Since the idea here is that I give you advice about Internet quandaries, I feel like I ought to be telling you how to trace your poison pen’s identity (or at least IP address— what do you want to bet it was sent from your old office? Let’s all enjoy a brief retribution fantasy about getting PP in trouble with the boss for using company time and resources to spread libel. Ahhhhhh). But the truth is, it doesn’t really matter who sent the letter, or why. What matters is keeping it from doing lasting damage to your new job and your career.

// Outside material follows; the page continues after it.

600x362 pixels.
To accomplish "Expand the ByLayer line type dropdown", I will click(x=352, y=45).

If your bosses and colleagues are even remotely Internet-savvy, you’re ahead of the game—anyone who’s ever accidentally scrolled down to the YouTube comments should be extremely disinclined to trust vitriol coming from an unnamed source. You may be able to gauge from your co-worker’s reaction whether anyone is likely to take these accusations seriously. The fact that she (I’m gonna call everyone “she” here because of Gaudy Night) brought the slam note to you instead of to your boss is a good indication that she’s giving it just as much credence as it deserves. If PP falls off the wagon again, anyone else who receives such a memo may feel the same way.

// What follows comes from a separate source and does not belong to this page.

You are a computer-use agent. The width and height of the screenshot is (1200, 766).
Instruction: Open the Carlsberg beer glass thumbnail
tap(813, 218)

But they may not. You say that bringing it up proactively “makes me look like I’m defending myself from ridiculous accusations that are completely untrue”—but what of it? Why wouldn’t you defend yourself from attacks, even if they’re unearned and unprovoked?
I recommend getting out ahead of PP’s next salvo by alerting your boss yourself. Don’t share your suspicions about PP’s identity or motives. Simply say that your co-worker received a troubling anonymous email about you, and that you wanted to let her know about it in case anyone else was targeted by the same attacker. You don’t need to rush to say that none of the accusations are true; speak as though you’re making the very reasonable assumption that your boss, who just got finished interviewing you and calling your references, is not half-wondering whether you really make furniture out of children. (Be prepared with the name and contact info of a former colleague who can vouch for you, just in case it all goes pear-shaped.) That way, if PP does worm her way into your boss’ inbox, she’s been warned and will already know how to handle it: hit “delete.”